## GOAL:
Pick out each line of the records below that contains the string "icon", and copy those lines without changing them.

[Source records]
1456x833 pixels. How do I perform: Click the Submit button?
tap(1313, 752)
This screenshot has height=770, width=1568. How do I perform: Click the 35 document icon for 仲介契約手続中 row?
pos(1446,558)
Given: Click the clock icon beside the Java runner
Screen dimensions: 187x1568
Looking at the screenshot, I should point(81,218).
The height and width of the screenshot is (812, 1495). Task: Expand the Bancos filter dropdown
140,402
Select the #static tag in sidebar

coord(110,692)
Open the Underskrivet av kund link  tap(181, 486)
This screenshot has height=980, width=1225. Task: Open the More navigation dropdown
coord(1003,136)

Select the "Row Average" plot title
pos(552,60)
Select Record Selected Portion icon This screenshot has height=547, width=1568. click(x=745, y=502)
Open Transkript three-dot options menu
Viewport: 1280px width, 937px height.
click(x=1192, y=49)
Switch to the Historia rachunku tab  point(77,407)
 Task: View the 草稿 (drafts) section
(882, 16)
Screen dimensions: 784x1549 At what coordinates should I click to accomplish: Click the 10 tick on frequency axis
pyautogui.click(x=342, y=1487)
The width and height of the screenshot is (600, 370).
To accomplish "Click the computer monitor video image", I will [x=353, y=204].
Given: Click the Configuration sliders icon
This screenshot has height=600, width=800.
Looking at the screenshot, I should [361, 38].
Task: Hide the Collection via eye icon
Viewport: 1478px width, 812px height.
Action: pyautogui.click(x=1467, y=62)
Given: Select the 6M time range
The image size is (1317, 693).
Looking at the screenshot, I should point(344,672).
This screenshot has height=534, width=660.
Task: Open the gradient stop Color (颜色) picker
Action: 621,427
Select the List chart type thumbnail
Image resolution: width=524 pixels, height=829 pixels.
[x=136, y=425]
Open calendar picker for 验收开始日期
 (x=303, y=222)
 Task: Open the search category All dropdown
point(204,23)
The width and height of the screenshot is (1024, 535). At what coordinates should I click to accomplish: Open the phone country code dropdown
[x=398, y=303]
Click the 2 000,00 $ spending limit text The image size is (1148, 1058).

## THE SOLUTION:
This screenshot has height=770, width=1568. How do I perform: Click the 35 document icon for 仲介契約手続中 row?
Given: Click the clock icon beside the Java runner
Select Record Selected Portion icon This screenshot has height=547, width=1568. click(x=745, y=502)
Given: Click the Configuration sliders icon
Task: Hide the Collection via eye icon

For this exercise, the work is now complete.